While written in 2005, Save the Cat is still relevant to screenwriting today because although some of its information on how the business works has aged badly, the core concepts of how to write a solid Hollywood screenplay remain. 

For example, Save the Cat was released amidst the early 2000s spec-script boom where it was not unusual for a screenwriter to sell a high-concept screenplay to a studio for six figures. In a post-streaming era, this is now extraordinarily rare, but comparatively, Snyder’s lessons on logline writing and the importance of structure have no sell by date.

💰 How to Write A Sellable Logline (Step by Step)

Given that Save the Cat is focused specifically on mainstream filmmaking, it is no surprise that one of Snyder’s key lessons in the book is the importance of your logline. (A logline is a short one or two sentence summary of a movie/tv show. See examples here). 

More often than not, mainstream movies can be sold to a customer in that one line. Think Jurassic Park, Alien, Ride Along. They are high concept and easily digestible for both customers and movie studio executives. As Snyder puts it, you want ‘stories you can pitch to a cave man and they will get it’.

Snyder writes that screenwriters often think of their logline last. This is the wrong way round. Think of it first! It will be your rubric to work to throughout your script. 

He writes that you should be a ‘slave to the logline’, spending a long time to craft it, then using it as the backbone for all steps taken after. 

Ok that’s great, but how do we write one? Well luckily Blake has you sorted: 

STEP 1 - Irony

The most important part of a sellable logline according to Snyder is irony. Great loglines set up the conflict and drama in a few words, most easily achieved with irony. 

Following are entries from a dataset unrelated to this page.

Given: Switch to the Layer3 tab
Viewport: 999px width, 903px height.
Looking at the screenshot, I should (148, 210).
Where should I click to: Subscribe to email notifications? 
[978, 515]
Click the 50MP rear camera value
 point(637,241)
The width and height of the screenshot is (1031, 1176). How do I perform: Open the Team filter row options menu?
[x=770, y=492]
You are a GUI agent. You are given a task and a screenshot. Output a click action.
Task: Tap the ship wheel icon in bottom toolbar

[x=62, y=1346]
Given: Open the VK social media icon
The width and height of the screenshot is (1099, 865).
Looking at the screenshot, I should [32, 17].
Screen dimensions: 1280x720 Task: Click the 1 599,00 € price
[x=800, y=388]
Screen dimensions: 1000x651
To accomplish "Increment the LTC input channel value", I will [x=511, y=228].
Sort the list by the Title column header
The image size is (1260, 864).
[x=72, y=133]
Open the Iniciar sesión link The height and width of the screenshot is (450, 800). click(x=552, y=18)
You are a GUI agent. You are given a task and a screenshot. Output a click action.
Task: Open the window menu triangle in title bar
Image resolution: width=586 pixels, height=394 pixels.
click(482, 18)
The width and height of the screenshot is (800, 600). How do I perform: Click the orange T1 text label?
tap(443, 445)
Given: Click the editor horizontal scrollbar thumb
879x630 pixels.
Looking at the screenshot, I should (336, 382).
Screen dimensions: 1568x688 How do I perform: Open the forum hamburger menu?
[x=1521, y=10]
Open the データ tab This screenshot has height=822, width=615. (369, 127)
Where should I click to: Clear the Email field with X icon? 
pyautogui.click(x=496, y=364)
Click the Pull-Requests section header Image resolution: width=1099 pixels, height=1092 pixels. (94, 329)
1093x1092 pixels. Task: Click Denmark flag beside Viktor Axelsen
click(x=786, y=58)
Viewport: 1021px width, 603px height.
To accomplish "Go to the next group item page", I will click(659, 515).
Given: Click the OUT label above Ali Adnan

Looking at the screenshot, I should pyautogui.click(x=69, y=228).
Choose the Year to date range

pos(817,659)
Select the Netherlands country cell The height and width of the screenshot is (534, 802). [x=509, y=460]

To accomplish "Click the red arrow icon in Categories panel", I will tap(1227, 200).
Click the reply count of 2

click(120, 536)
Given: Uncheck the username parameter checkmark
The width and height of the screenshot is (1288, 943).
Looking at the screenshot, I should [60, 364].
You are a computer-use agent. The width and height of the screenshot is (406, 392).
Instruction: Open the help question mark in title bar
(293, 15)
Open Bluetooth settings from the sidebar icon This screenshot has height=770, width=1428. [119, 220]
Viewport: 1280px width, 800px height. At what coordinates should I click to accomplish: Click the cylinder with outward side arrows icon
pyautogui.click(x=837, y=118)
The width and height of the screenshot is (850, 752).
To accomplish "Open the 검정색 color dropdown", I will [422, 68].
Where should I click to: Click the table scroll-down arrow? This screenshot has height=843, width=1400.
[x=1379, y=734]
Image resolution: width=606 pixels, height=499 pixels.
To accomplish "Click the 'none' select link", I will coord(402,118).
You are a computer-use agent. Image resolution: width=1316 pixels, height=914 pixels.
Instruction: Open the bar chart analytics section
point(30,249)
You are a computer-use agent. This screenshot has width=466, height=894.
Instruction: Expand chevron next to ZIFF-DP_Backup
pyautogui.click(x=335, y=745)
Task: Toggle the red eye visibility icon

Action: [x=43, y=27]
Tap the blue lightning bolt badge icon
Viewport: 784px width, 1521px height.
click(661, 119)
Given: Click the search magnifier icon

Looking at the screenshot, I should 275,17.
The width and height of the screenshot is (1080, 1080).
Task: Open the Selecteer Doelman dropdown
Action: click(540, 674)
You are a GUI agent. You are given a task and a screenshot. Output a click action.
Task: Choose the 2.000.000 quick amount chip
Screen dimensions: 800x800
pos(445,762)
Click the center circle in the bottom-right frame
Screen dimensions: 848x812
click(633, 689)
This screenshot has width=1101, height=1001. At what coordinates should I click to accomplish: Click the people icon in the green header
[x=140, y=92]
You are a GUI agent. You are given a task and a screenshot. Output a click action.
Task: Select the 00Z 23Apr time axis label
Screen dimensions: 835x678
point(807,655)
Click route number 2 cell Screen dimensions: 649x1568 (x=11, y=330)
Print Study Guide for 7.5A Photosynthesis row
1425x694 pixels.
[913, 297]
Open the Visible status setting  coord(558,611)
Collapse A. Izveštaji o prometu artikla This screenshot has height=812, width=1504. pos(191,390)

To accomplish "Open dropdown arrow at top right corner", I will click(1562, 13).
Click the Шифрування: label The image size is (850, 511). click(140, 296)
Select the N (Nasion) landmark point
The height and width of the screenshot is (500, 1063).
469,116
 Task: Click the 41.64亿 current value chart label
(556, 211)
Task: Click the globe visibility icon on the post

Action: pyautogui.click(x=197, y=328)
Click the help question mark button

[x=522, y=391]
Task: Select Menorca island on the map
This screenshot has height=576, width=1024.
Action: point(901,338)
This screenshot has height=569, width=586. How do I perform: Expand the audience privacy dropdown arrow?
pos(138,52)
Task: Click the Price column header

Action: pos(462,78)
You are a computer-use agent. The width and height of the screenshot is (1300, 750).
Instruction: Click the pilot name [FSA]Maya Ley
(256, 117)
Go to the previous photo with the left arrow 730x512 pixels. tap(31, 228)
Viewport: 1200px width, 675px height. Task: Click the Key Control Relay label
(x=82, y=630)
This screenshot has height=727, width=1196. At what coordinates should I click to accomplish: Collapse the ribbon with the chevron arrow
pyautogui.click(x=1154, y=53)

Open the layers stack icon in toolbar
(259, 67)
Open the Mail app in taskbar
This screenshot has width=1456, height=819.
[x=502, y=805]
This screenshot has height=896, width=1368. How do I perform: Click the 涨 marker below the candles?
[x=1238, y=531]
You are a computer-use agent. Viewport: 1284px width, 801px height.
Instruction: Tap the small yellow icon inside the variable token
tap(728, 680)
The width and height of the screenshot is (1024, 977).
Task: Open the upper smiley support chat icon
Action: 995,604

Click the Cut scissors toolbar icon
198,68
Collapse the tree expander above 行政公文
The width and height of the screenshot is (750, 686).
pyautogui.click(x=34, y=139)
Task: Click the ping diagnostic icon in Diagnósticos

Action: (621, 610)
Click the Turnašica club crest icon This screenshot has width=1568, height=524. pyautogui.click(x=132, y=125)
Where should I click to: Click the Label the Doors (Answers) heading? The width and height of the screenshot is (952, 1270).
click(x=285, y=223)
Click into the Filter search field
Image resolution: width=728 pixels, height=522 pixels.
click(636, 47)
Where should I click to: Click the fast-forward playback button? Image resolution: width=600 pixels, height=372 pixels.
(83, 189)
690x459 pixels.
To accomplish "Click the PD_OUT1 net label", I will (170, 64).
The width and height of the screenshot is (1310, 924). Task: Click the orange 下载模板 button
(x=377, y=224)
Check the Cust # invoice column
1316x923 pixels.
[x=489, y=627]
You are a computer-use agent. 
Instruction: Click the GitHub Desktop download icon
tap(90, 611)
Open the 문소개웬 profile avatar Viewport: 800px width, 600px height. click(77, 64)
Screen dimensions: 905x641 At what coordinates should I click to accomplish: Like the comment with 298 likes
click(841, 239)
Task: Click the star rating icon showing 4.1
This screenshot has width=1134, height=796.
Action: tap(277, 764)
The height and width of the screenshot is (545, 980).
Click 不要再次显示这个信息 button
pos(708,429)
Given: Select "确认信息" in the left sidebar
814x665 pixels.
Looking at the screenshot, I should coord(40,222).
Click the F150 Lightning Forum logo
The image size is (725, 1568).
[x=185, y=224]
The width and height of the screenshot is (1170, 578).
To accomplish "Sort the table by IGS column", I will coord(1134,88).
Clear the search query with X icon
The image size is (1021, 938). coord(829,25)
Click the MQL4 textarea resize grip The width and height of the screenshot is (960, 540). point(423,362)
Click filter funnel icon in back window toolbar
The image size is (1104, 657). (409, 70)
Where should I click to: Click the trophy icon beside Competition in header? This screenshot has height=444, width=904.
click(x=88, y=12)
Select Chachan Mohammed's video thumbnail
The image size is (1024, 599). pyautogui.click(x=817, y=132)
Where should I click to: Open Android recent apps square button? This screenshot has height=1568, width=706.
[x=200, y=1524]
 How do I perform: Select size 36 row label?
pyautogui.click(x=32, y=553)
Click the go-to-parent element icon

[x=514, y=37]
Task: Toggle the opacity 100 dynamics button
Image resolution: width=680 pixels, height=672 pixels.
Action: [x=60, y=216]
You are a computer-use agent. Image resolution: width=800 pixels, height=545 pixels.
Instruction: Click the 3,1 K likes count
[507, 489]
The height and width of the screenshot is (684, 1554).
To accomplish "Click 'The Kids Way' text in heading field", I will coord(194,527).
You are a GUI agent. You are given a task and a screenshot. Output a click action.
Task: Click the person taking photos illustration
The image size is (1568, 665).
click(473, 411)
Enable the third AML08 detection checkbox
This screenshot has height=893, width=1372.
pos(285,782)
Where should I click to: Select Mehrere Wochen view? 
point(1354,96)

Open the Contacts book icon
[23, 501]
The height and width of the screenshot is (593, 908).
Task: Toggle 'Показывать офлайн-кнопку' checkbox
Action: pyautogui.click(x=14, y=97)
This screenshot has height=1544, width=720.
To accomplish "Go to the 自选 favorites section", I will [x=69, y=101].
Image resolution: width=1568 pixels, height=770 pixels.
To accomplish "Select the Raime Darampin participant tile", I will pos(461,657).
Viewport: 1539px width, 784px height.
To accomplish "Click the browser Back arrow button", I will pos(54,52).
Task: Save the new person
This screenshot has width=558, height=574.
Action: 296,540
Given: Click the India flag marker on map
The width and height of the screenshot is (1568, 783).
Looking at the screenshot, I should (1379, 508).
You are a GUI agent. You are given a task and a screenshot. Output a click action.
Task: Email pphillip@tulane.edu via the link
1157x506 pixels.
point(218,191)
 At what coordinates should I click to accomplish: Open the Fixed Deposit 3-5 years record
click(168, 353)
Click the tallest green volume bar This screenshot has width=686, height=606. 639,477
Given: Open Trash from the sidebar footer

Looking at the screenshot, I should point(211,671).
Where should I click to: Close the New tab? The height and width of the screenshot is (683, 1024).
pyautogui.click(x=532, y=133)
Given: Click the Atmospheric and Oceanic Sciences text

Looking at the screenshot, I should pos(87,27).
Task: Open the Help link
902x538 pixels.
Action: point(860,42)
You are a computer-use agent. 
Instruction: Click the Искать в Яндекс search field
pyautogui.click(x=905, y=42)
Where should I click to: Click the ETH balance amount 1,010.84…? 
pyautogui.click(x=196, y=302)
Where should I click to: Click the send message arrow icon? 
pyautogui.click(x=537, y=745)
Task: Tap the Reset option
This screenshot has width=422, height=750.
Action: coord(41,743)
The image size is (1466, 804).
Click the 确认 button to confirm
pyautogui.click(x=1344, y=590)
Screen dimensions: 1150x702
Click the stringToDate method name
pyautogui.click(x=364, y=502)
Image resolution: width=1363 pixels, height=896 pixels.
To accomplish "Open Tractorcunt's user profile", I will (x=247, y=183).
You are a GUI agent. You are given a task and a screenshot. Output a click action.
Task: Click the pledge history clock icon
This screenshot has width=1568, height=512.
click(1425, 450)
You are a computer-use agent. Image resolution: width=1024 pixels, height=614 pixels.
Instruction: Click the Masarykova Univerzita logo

For example, using the previously mentioned movies:

Jurassic Park - A group of scientists visit the world’s most revolutionary theme park (woo fun!), only to be attacked by its prehistoric inhabitants (not so fun!).

Alien - A space crew investigate a mysterious foreign planet (interesting!) but on their way back learn a murderous extraterrestrial monster has joined them on their ship (oh no!). 

Ride Along - A high school security guard’s girlfriend agrees to marry him (great!) but her tough cop brother won’t give his blessing until our hero gets through a police ride along (that's not as easy!). 

Ok, those examples are pretty basic but hopefully you get the picture. 

STEP 2 - A Compelling Mental Picture

Secondly, your logline must paint immediate and obvious visuals in the eye of the reader. 

Snyder writes that you want their imagination to ‘run wild’ with what he calls ‘the promise of more’. 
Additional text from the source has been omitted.